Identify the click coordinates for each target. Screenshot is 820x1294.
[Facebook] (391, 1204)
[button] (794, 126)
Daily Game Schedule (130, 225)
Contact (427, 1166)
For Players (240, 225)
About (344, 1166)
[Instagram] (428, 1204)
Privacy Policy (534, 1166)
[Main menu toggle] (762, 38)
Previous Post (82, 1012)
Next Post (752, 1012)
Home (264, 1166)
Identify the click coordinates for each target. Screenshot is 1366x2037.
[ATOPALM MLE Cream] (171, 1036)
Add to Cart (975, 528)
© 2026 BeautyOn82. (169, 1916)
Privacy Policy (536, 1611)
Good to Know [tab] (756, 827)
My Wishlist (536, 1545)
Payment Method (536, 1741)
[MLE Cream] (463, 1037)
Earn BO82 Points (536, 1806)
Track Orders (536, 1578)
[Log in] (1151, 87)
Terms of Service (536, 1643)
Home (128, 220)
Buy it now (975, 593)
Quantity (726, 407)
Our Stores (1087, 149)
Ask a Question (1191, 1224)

→ EXERCISE INSTRUCTIONS: Among the entries, how many lines include the word "click"? Answer with only the number.

→ COMPLETED EXERCISE: 2